Brain and Cognitive Sciences, Massachusetts Institute of Technology, Cambridge, MA 02139, USA.
IEEE Trans Biomed Eng. 2010 Jun;57(6):1297-305. doi: 10.1109/TBME.2009.2039213. Epub 2010 Feb 17.
Placement of deep brain stimulating electrodes in the subthalamic nucleus (STN) to treat Parkinson's disease (PD) also allows the recording of single neuron spiking activity. Analyses of these unique data offer an important opportunity to better understand the pathophysiology of PD. Despite the point process nature of PD neural spiking activity, point process methods are rarely used to analyze these recordings. We develop a point process representation of PD neural spiking activity using a generalized linear model to describe long- and short-term temporal dependencies in the spiking activity of 28 STN neurons from seven PD patients and 35 neurons from one healthy primate (surrogate control) recorded, while the subjects executed a directed-hand movement task. We used the point process model to characterize each neuron's bursting, oscillatory, and directional tuning properties during key periods in the task trial. Relative to the control neurons, the PD neurons showed increased bursting, increased 10-30 Hz oscillations, and increased fluctuations in directional tuning. These features, which traditional methods failed to capture accurately, were efficiently summarized in a single model in the point process analysis of each neuron. The point process framework suggests a useful approach for developing quantitative neural correlates that may be related directly to the movement and behavioral disorders characteristic of PD.

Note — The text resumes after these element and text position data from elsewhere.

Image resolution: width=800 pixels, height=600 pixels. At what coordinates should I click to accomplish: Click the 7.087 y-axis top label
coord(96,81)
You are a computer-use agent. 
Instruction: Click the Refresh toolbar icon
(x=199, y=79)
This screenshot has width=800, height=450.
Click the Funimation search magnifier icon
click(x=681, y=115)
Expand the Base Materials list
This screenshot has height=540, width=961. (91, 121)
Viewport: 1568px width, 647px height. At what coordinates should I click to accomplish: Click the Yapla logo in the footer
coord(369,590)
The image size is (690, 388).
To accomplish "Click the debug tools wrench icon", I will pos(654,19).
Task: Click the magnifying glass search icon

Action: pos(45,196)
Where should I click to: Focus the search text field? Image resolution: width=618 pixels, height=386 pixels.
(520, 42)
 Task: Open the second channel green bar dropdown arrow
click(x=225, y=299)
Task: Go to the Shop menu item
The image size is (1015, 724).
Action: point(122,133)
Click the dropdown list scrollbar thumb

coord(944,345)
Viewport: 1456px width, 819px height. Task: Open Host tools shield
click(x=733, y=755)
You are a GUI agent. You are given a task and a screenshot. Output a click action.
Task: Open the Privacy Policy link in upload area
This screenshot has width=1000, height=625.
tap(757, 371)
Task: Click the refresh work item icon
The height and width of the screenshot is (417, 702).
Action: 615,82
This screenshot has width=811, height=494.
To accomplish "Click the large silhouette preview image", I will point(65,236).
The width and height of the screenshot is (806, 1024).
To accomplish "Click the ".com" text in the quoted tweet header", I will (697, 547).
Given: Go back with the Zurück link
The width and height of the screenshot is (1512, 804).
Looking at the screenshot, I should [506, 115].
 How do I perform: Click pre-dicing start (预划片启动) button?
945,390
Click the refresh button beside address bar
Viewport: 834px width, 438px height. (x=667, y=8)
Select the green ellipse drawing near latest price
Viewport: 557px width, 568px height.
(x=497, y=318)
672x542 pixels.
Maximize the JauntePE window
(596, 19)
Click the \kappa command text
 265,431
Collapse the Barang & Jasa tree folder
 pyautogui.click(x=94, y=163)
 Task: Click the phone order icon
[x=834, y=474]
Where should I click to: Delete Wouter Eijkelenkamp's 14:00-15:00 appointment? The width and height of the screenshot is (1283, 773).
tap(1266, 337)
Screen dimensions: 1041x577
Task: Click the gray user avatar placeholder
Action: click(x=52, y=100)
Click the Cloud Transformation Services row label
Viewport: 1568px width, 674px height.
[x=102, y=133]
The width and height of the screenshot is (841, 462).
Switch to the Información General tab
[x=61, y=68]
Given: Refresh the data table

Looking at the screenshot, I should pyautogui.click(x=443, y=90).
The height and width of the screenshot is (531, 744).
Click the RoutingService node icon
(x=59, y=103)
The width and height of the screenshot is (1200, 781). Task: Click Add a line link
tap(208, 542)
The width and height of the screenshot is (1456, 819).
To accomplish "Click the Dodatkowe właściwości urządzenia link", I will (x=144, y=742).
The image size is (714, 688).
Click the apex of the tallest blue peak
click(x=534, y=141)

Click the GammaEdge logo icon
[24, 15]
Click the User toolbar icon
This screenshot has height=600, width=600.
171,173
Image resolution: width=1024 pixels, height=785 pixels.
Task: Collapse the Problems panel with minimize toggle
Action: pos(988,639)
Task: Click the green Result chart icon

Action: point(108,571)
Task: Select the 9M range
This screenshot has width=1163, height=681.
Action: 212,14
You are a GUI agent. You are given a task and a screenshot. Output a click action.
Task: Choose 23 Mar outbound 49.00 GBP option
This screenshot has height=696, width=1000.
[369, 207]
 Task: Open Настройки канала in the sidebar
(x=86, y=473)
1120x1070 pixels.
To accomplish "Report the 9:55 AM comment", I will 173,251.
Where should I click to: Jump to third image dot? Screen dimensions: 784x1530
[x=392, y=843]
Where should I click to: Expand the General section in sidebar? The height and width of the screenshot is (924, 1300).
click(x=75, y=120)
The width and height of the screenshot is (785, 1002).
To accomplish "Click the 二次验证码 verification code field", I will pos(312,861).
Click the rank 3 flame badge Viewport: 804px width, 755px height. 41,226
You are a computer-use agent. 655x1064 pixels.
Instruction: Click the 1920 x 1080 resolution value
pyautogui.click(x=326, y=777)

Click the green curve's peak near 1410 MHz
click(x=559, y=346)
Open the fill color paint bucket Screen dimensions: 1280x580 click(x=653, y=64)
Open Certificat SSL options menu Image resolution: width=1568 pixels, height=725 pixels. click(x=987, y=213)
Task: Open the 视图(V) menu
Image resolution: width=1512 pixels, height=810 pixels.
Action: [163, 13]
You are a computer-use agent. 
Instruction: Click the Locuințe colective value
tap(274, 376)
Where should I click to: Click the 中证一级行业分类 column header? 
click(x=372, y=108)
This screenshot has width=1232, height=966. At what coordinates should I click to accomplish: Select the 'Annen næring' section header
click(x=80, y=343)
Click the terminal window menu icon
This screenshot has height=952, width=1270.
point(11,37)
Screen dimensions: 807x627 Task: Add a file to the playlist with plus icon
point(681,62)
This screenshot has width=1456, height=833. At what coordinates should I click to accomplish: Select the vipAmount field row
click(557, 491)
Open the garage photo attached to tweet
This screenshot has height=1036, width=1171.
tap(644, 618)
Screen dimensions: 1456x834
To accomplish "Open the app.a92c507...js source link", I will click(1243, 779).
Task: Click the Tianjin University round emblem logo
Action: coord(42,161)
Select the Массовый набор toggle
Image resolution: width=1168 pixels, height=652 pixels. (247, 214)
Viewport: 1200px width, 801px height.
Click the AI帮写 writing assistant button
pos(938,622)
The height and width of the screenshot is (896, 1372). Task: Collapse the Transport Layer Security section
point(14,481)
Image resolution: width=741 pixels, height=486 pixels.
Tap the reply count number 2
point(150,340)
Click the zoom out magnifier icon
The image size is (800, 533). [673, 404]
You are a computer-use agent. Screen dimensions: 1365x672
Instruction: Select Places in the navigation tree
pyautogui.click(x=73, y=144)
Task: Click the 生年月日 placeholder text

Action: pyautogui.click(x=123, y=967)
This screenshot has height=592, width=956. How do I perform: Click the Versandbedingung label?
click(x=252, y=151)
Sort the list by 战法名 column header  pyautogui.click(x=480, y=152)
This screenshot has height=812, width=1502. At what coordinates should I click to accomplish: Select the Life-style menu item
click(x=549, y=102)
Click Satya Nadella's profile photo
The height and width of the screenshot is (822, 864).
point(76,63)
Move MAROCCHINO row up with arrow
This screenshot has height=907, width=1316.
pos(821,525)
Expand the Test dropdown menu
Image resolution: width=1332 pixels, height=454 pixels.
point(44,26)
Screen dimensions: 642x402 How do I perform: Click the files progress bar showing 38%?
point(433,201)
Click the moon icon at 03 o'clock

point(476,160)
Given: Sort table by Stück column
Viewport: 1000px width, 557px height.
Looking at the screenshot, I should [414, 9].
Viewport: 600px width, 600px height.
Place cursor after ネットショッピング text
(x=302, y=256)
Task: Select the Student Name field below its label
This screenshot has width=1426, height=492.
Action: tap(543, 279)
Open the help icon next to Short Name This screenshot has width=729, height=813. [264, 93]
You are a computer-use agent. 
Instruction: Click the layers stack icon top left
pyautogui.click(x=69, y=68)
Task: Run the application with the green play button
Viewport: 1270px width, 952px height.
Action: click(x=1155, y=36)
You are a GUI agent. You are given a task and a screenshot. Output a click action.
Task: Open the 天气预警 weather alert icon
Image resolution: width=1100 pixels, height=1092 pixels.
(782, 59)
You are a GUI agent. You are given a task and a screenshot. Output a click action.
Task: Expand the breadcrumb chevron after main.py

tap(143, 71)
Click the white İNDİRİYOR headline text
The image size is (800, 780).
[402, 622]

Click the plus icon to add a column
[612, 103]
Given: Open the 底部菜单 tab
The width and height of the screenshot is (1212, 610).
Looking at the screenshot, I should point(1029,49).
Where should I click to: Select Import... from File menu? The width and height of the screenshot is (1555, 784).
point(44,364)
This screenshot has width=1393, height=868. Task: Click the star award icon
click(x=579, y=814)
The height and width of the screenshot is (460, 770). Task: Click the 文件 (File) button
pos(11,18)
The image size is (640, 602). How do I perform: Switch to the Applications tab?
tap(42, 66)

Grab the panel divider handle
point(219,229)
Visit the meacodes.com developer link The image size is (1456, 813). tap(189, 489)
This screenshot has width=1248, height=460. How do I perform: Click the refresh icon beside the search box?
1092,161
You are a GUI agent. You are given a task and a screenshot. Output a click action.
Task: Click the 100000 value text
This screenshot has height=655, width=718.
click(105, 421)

在丘脑底核 (STN) 中放置深部脑刺激电极以治疗帕金森病 (PD) 也允许记录单个神经元的尖峰活动。对这些独特数据的分析为更好地了解 PD 的病理生理学提供了重要机会。尽管 PD 神经尖峰活动具有点过程性质,但很少使用点过程方法来分析这些记录。我们使用广义线性模型对点过程表示 PD 神经尖峰活动进行了开发,以描述 7 名 PD 患者的 28 个 STN 神经元和 1 个健康灵长类动物(替代对照)的 35 个神经元的尖峰活动中的长短期时间依赖性,同时记录了这些神经元。被试执行定向手部运动任务。我们使用点过程模型来描述每个神经元在任务试验关键时期的爆发、振荡和方向调谐特性。与对照神经元相比,PD 神经元显示出爆发增加、10-30 Hz 振荡增加和方向调谐波动增加。这些特征是传统方法无法准确捕捉到的,在每个神经元的点过程分析中,这些特征都可以通过单个模型进行高效总结。点过程框架为开发可能与 PD 运动和行为障碍直接相关的定量神经相关性提供了一种有用的方法。